● **TEXT EXTRACT**
-- -- --
Fortrea Holdings Inc.

07/14/2026 | Press release | Distributed by Public on 07/14/2026 14:06

Management Change/Compensation (Form 8-K)

Item 5.02 Departure of Directors or Certain Officers; Election of Directors; Appointment of Certain Officers; Compensatory Arrangements of Certain Officers.
Departure of Chief Accounting Officer and Appointment of Interim Principal Accounting Officer
On July 8, 2026, Robert A. Parks informed Fortrea Holdings Inc. (the "Company") of his intention to resign from his position as Chief Accounting Officer and principal accounting officer to pursue an opportunity outside the contract research organization industry. Mr. Parks' resignation will be effective August 7, 2026 (the "Effective Date"). Mr. Parks' decision to resign was not the result of any disagreement with the Company or its Board of Directors relating to the Company's operations, policies or practices or any issues regarding its accounting policies or practices. Until the Effective Date, Mr. Parks will continue in the role of Chief Accounting Officer and principal accounting officer and assist with the transition of his responsibilities.
On the Effective Date, Carrie Russell, the Company's Vice President of Accounting, will be designated as and assume the responsibilities of interim principal accounting officer and interim Chief Accounting Officer in addition to her role as Vice President of Accounting, until a successor principal accounting officer and Chief Accounting Officer is appointed.
Ms. Russell currently serves as the Company's Vice President of Accounting, a position she has held since August 2024. As Vice President of Accounting, Ms. Russell is responsible for the Company's accounting function, including technical accounting, accounting policy, financial close and consolidation, internal controls over financial reporting, and external financial reporting. Prior to joining the Company, Ms. Russell spent nearly 17 years with PricewaterhouseCoopers LLP ("PwC'), most recently serving as a Trust Solutions Audit Director within the Health Industries practice. Her tenure at PwC included two years in PwC's National Office SEC Services group, where she advised registrants and engagement teams on SEC reporting requirements, financial reporting matters, and the application of U.S. GAAP and SEC regulations. Ms. Russell is a Certified Public Accountant and received a Bachelor of Science in Business Administration and a Master of Accountancy from the University of North Carolina at Chapel Hill. She currently serves on the Board of Directors of the North Carolina Museum of Art Foundation.
-- -- --
● **MATERIALS PROVIDED**
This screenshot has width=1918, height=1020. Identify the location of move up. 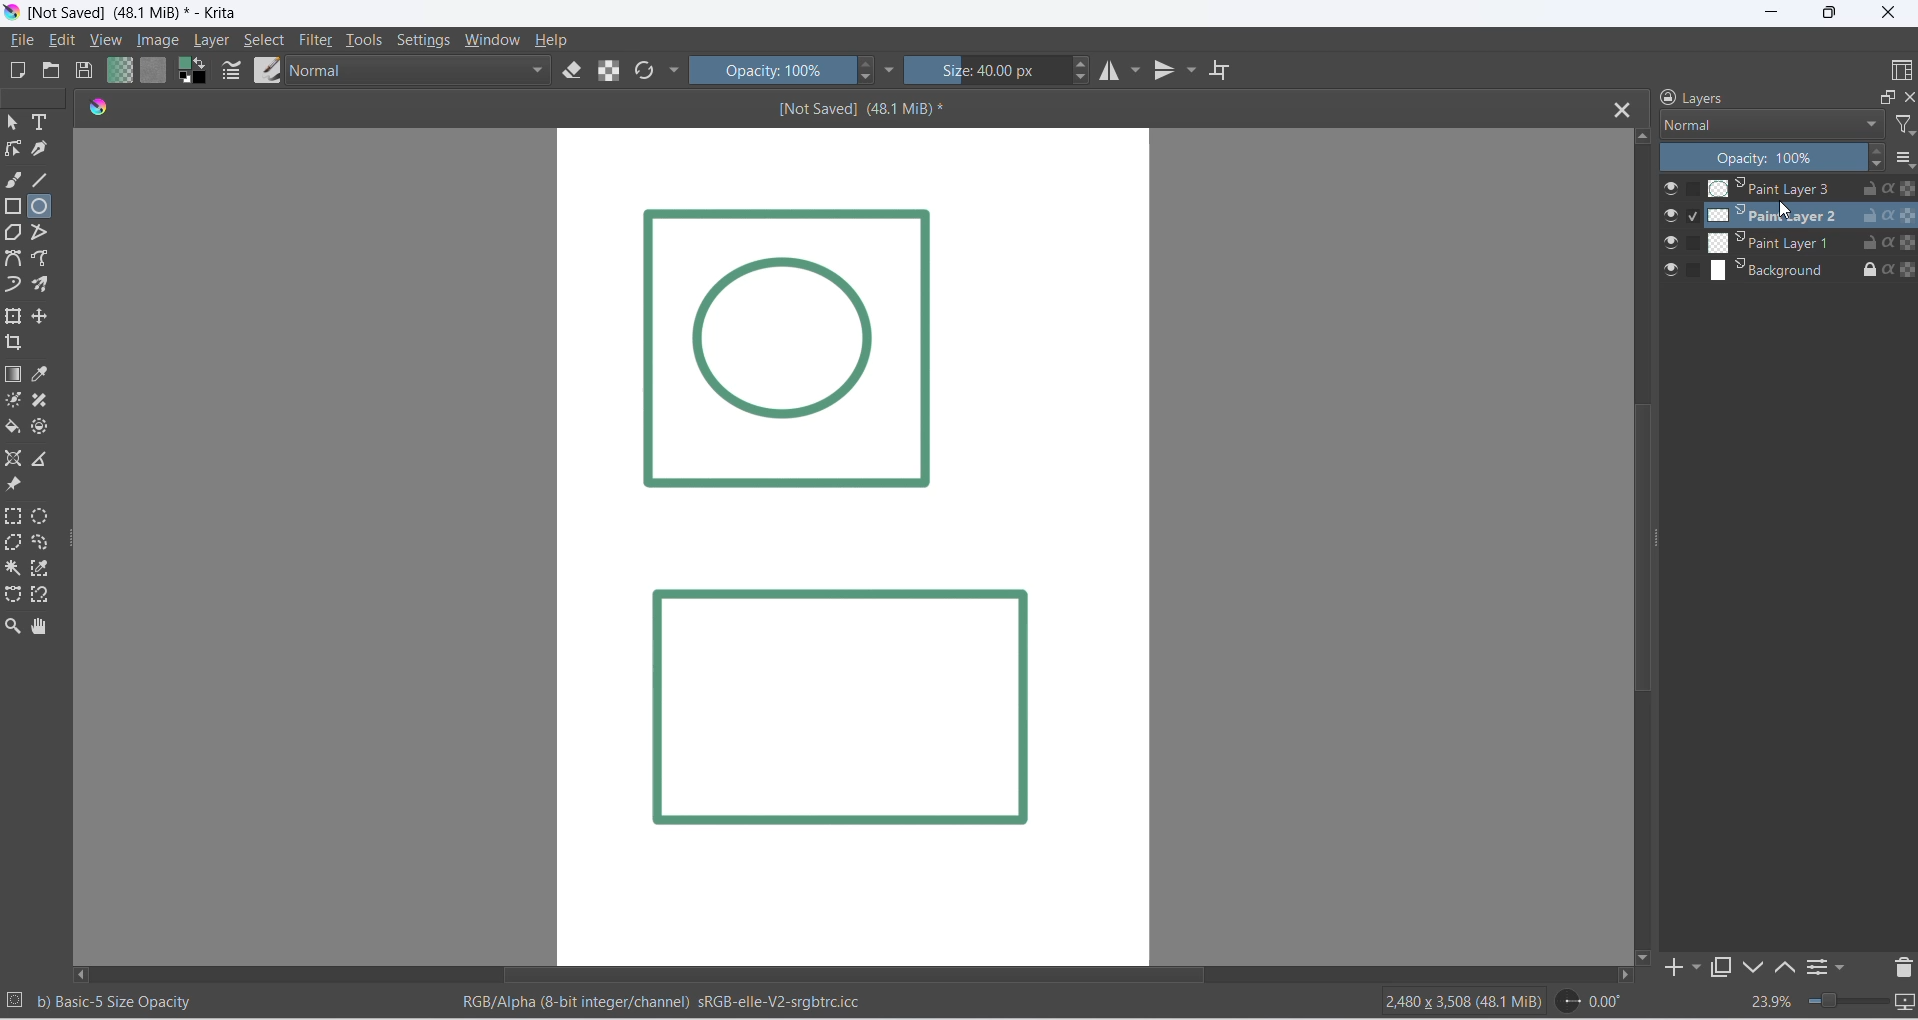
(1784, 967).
-- -- --
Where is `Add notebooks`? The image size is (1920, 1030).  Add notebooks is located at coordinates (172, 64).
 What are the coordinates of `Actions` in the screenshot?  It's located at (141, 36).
-- -- --
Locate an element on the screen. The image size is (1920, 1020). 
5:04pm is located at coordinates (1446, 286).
-- -- --
● **COMPLETE THE FOLLOWING**
**1)** Output the Fortrea press release exactly as it appears above, from start to finish.
**2)** Please return the lines of the entries beginning at the line that contains "This screenshot has" and stopping after the line that contains "(1784, 967).", with nothing else. Leave the pictures out of your answer.

● **SOLUTIONS TO THE EXERCISE**
**1)**
Fortrea Holdings Inc.

07/14/2026 | Press release | Distributed by Public on 07/14/2026 14:06

Management Change/Compensation (Form 8-K)

Item 5.02 Departure of Directors or Certain Officers; Election of Directors; Appointment of Certain Officers; Compensatory Arrangements of Certain Officers.
Departure of Chief Accounting Officer and Appointment of Interim Principal Accounting Officer
On July 8, 2026, Robert A. Parks informed Fortrea Holdings Inc. (the "Company") of his intention to resign from his position as Chief Accounting Officer and principal accounting officer to pursue an opportunity outside the contract research organization industry. Mr. Parks' resignation will be effective August 7, 2026 (the "Effective Date"). Mr. Parks' decision to resign was not the result of any disagreement with the Company or its Board of Directors relating to the Company's operations, policies or practices or any issues regarding its accounting policies or practices. Until the Effective Date, Mr. Parks will continue in the role of Chief Accounting Officer and principal accounting officer and assist with the transition of his responsibilities.
On the Effective Date, Carrie Russell, the Company's Vice President of Accounting, will be designated as and assume the responsibilities of interim principal accounting officer and interim Chief Accounting Officer in addition to her role as Vice President of Accounting, until a successor principal accounting officer and Chief Accounting Officer is appointed.
Ms. Russell currently serves as the Company's Vice President of Accounting, a position she has held since August 2024. As Vice President of Accounting, Ms. Russell is responsible for the Company's accounting function, including technical accounting, accounting policy, financial close and consolidation, internal controls over financial reporting, and external financial reporting. Prior to joining the Company, Ms. Russell spent nearly 17 years with PricewaterhouseCoopers LLP ("PwC'), most recently serving as a Trust Solutions Audit Director within the Health Industries practice. Her tenure at PwC included two years in PwC's National Office SEC Services group, where she advised registrants and engagement teams on SEC reporting requirements, financial reporting matters, and the application of U.S. GAAP and SEC regulations. Ms. Russell is a Certified Public Accountant and received a Bachelor of Science in Business Administration and a Master of Accountancy from the University of North Carolina at Chapel Hill. She currently serves on the Board of Directors of the North Carolina Museum of Art Foundation.

**2)**
This screenshot has width=1918, height=1020. Identify the location of move up. 
(1784, 967).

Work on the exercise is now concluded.